• Work to be completed:
Find and copy the lines in the records beneath this task that contain the word "link".

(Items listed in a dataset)
+-------+

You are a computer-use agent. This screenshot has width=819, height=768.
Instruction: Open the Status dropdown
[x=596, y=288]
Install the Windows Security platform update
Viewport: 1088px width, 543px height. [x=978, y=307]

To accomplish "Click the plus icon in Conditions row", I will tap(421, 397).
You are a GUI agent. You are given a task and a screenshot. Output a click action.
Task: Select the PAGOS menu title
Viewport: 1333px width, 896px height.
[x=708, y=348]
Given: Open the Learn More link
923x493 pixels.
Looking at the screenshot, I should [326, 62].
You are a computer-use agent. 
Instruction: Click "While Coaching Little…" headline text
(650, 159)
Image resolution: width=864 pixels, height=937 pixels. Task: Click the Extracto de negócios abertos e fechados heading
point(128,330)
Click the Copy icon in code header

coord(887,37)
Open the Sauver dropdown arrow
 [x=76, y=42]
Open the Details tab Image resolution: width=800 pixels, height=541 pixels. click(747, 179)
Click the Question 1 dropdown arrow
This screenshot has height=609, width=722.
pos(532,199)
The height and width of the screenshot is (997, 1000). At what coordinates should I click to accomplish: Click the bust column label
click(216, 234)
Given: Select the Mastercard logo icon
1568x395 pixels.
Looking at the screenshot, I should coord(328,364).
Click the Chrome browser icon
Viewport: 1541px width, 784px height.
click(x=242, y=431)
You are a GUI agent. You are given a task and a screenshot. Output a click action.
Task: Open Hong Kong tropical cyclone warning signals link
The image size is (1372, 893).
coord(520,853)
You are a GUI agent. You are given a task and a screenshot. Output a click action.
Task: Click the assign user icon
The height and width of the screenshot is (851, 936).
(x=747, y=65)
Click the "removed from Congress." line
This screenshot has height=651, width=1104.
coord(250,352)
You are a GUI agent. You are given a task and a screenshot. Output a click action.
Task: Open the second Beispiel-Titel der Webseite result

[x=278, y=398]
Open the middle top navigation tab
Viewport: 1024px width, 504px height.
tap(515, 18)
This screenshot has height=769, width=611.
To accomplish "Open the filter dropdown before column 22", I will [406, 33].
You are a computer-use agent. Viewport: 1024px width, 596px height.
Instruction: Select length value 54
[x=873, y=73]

+-------+

• Your solution:
Given: Open the Learn More link
Task: Open Hong Kong tropical cyclone warning signals link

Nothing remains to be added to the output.